Far be it from me to defend all Chinese manufacturing and I surely don’t know what’s going on in Japan. However, I think you may be conflating several different things here. A badly out of balance motor would be apparent if one started it up before buying. A badly out of balance motor would not be responsible for throwing dirt about the room…that would be the responsibility of the extraction system.OK your Ryobi motor is badly balanced, but IDK what you are saying about the extraction system. I was saying that here in the USA you can find a used Chinese or other vintage motor with which you could build a buffer by adding spindles and wheels and then add a home-built hood and extraction system. Yes, you should start up the motor before buying or get right of return to check balance. If you’re going to save money by building your own extraction system, you need to compare the CFM on your chosen fan with that of some recognized decent commercial system and make sure your design is decent. And so on. I’m not against people buying a commercial system that works, just pointing out that you can save several hundred dollars by DIY. Thx, royjohn
I polish a lot! It’s a big part of my job. (I work at a small jewelry manufacturer.) It does sound like the Foredom lathe with the 3M wheels (3” usually) is a good set up for what you do. The wheels change out quickly and the lathe has variable speed. That’s nice if you’re used to using a flex shaft. If you really got into high mirror finish, you can still use the smaller lathe with cloth buffs and compound. (I recommend Picasso Blue as a great one step compound for a bright mirror finish.) A small lathe will be much faster for you than the flex shaft. There’s no need to go to a large Baldor lathe until or unless you have a lot of high Polishing to do. Foredom is a great reliable brand and they stand behind their products in my experience. Good Luck
Hi John. All the things you mention are available in the USA, but not in Japan. Unfortunately, I bought this grinder new, and used it as a grinder first. The faults were not apparent, as the grinding wheels concealed how badly out of balance the motor was. When I put buffing spindles on it, I realized how bad it was.

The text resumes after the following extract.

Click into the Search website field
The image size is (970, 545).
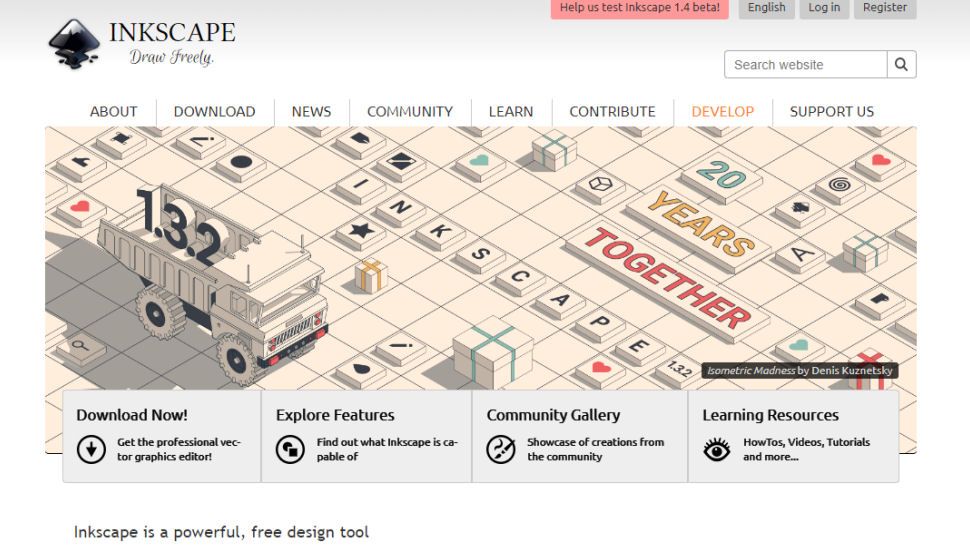(x=805, y=65)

I agree that in the USA you can save money by going DIY. But in the United States, you can get decent quality parts for all the components you need. It’s not possible here. But what I would advise strongly more than anything is getting a well balanced motor. This means buying American. Let’s face it. The only reason to buy Chinese is to save some money. It’s a false economy, because your buffing machine is one of the most important tools in your workshop. Indeed, I think for most jewelers, along with their flex shaft, it’s the only powered tool in their workshop. So buy wisely. Buy quality,
The most important tool in my workshop is the Jool Tool. It makes use of the 3" 3M bristle discs easy and because of the horizontal design, it makes it easy to see what I am doing. I also have a very nice Baldor polishing lathe that I use for tripoli and rouge. However, I find I usually only use the Baldor for a very final polish on a finished piece and my Jool Tool is the work horse.

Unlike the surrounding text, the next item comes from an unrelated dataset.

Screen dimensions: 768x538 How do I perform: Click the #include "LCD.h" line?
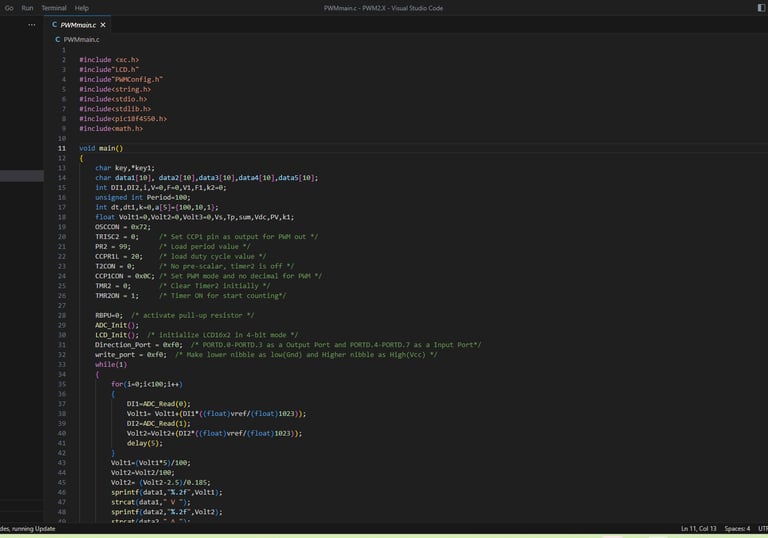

From what you’re saying - that the grinding wheels seemed to work okay but the buffs were unbalanced - it sounds like your buffing arbors might be causing the problem. Usually grinding operations are more sensitive to runout than buffing. Check the arbors without any wheels on them. The tool for doing that is a dial indicator, but if you don’t have one just set up a piece of scrap wood or something in a fixed position very close to the end of the arbor. If the gap between the fixed point and the arbor varies as you rotate the spindle shaft by hand, that’s your problem. You can usually fix it by adjusting the set screws that hold the arbor onto the shaft, unless the shaft is actually bent.
The other problems should be dealt with by your extractor and enclosure, as others have mentioned.

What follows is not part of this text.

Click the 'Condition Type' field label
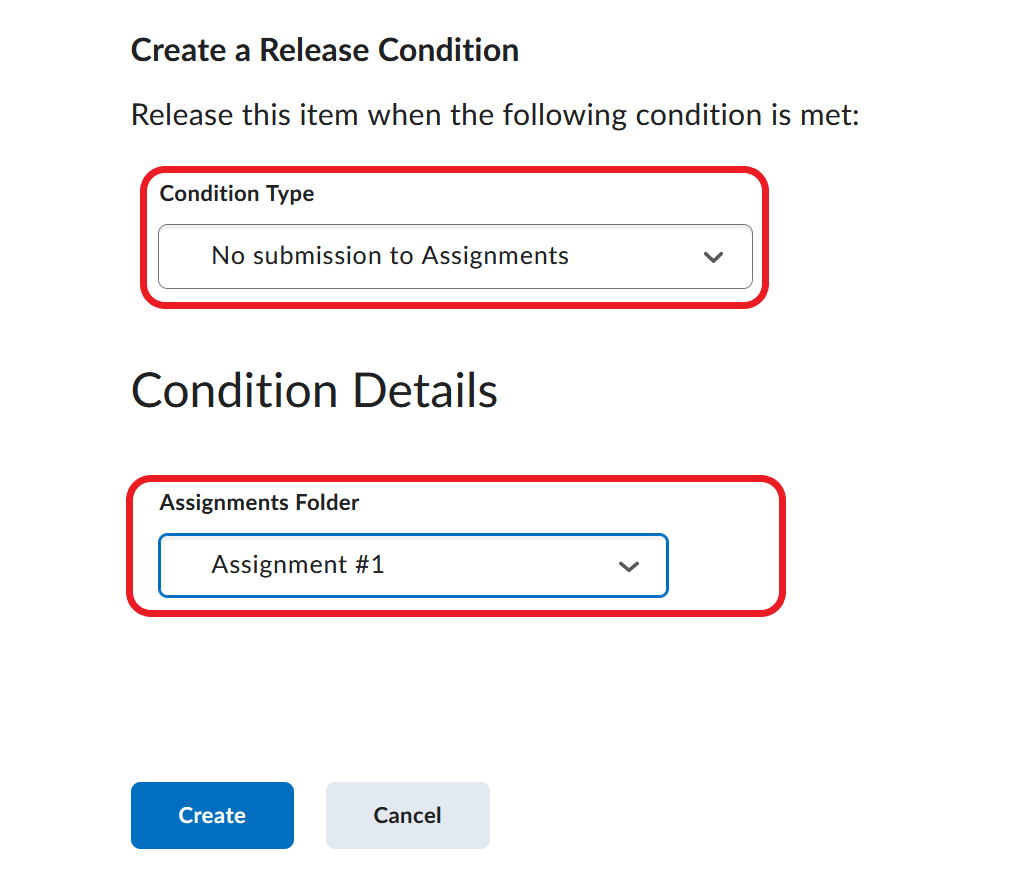Viewport: 1012px width, 873px height. tap(237, 194)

Thank you for your suggestions. As a watchmaker, I have some basic training as a machinist (not much, however!) so I know what a dial indicator is, and have one. There is also a small lathe in my office. I used my dial gauge to measure the rotational circularity of the grinder’s arbors without either buffing wheels or grinding wheels attached. They were elliptical. I also measured the arbors themselves with a micrometer, something few jewelers keep handy, and the arbors themselves were sufficiently circular. So the fault lay in the grinding motor itself. Ryobi QC of their Chinese made bench grinders was sloppy and this is a quality issue. Of course this problem was not apparent when there were grinding wheels on the motor as they are quite heavier and tended to mitigate the elliptical motion of the grinder arbors. However when the much lighter buffing wheels were put on it was obvious. Unless one tore down the motor entirely, replaced all the bearings and entirely rebuilt the motor from scratch it was im possible to correct this fault. As you suggest, the buffing arbors were the first place I looked to correct the fault, but with the actual motor arbor turning in an elliptical motion, adjusting the arbor screws was could only do an insufficient amount to compensate for the low quality of the motor itself.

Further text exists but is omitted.